My DNA is already in a database. Plus, I have done it 6 times for Genealogy purposes. If they want it, wont be hard to find.

 

That being said, considering that DNA can be used to ID a predisposition to an illnesses, (Something warned about during the Affordable Care Act Hearings), with a Gov. database, people WERE concerned that a Database would eventually lead to deciding who does or does not get Medical Treatment based on a predisposition for an illness.

 

If you do not commit a crime, nothing to worry about. Start worrying when the Insurance Companies start asking for access to the Database.

Posted

20 years ago the military took every sailor, soldier, airman and marines DNA. We all lined up and went through with nurses taking swabs, putting them in baggies and "move on to the next guy". Dont know if they still do it, but would suspect since then they would be doing it during the initial MEPPS physical.

 

My DNA is already in a database. Plus, I have done it 6 times for Genealogy purposes. If they want it, wont be hard to find.

 

That being said, considering that DNA can be used to ID a predisposition to an illnesses, (Something warned about during the Affordable Care Act Hearings), with a Gov. database, people WERE concerned that a Database would eventually lead to deciding who does or does not get Medical Treatment based on a predisposition for an illness.

 

If you do not commit a crime, nothing to worry about. Start worrying when the Insurance Companies start asking for access to the Database.

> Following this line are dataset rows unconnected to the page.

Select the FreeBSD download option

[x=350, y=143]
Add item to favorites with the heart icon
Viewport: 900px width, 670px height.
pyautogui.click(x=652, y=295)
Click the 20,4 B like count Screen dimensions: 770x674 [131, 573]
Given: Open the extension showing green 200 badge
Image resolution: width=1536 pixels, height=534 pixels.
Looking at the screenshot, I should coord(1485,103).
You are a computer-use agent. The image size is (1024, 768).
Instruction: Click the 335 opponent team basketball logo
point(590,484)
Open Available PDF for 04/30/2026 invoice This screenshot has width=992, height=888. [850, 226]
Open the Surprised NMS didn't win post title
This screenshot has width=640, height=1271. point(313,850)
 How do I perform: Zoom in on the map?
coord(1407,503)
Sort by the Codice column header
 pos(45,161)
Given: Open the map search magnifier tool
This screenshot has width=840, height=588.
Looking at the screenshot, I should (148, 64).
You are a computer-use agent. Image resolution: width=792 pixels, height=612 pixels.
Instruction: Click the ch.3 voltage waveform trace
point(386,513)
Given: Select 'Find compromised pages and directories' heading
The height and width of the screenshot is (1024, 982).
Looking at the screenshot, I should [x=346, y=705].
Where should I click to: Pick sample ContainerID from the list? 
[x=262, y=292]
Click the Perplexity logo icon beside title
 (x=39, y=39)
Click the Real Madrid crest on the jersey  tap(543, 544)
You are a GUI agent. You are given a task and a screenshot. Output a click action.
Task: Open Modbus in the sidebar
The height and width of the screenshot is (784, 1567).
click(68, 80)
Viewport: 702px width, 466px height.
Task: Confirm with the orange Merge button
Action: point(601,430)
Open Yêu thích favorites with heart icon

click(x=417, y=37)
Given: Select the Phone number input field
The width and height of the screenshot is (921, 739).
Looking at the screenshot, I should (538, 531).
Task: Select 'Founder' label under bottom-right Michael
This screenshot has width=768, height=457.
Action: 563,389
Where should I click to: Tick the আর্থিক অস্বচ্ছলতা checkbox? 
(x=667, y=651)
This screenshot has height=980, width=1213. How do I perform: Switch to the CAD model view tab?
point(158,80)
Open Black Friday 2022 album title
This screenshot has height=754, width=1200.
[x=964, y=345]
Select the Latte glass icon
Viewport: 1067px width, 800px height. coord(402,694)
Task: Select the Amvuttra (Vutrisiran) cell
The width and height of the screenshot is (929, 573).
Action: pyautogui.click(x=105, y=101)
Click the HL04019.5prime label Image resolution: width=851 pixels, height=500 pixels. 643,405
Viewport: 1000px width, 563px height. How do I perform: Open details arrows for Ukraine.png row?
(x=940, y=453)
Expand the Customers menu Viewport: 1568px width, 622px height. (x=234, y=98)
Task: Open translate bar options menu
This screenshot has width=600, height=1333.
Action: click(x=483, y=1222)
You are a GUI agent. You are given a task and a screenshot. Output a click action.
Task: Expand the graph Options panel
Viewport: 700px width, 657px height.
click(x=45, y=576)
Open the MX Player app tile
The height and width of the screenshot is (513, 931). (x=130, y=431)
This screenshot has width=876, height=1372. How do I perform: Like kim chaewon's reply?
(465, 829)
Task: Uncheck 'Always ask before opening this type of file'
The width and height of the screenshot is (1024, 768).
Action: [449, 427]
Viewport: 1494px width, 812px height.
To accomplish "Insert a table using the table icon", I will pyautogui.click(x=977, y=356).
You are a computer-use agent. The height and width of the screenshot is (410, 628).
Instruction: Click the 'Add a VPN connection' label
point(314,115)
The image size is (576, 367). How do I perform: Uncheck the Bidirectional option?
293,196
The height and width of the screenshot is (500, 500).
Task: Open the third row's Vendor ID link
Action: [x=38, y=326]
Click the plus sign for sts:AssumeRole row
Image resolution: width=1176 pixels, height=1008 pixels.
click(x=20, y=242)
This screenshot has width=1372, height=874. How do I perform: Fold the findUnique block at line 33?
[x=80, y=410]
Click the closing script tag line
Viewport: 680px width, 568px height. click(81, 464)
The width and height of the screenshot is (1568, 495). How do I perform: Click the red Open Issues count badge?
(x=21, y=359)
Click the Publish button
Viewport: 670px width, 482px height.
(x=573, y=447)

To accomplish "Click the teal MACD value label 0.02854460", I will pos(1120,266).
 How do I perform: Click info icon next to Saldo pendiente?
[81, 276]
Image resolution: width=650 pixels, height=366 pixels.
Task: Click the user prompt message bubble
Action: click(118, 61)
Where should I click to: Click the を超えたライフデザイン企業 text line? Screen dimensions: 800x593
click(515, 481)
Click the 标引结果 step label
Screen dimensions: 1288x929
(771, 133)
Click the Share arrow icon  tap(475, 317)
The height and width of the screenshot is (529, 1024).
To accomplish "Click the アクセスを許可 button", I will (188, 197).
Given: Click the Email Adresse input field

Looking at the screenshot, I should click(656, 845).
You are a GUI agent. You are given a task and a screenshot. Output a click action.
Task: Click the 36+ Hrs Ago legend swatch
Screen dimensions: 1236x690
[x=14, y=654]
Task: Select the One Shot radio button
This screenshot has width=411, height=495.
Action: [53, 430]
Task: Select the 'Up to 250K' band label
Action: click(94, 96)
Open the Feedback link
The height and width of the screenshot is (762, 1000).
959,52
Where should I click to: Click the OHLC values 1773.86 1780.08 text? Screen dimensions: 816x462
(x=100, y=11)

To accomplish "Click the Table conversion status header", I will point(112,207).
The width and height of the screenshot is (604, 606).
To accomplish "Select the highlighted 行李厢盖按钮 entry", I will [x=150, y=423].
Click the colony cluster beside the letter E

I will bet my last DOLLAR it already being done.

Guest Keal G Seo
Posted

I am kinda torn on this. I do feel like it is mine etc etc but I also feel this is similar to fingerprints. I mean whenever you are arrested they take fingerprints to add to their database and cross check on national ones to solve other crimes. Guess this is one of the very few times I am leaning towards the invasion. I would like to see it all on a conviction basis but we know that isn't going to happen...either they will be allowed to or they wont and now it looks like the former.

Posted

I think this is a horrible decision. What happened to innocent until proven guilty. Yet another right down the drain.

 

 

have you ever been arrested?  Innocent until proven guilty is a fallacy.  Always has been.

Guest TankerHC
Posted

A quick story. When I grew up in Baltimore, we had a store on every corner and a bar on every other corner. on top of the store on one corner of our block the store owner, MRS Keusch, lived in an apartment, alone. Her deceased husband was a Bataan survivor. This was in the 70's, I left Baltimore in 1980..

 

She was raped and murdered in 1991 in her apartment. No one had any idea who would do something like that to an 86 year old woman, especially one well liked in the neighborhood. She and her husband had opened the store and had been there since right after WWII.

 

In 2010 one of my best friends during childhood, Eddie Arcaro was arrested for theft (Eddie and Ernie were brothers and lived with their mother down the block). They took his DNA. Mrs Keutsch knew Eddie since he was a baby, and his brother and his mother was Mrs Keutsch's hairdresser. His DNA linked him, he raped and murdered that old lady then attended her funeral with his brother and mother.

 

Took the police 20 years to solve that crime. If they would have had his DNA, it may have had to wait a few years for technology to catch up (Which it eventually did anyway), but may have been solved a LOT sooner, and got a murderer off the street.

 

He plead guilty and was sentenced to life in prison.

Posted (edited)

If you do not commit a crime, nothing to worry about. Start worrying when the Insurance Companies start asking for access to the Database.

You don't have to commit a crime to be arrested.  That's one of the problems.  I wonder if we'll see an increase in arrests in some of the more statist locales simply to add more individuals to that database.  

 

And we won't have to worry about insurance companies asking for it. In a few years, they'll be out of business, the IRS will be in charge of our health care and they won't have to request the info, it will be right there in the database for the checking.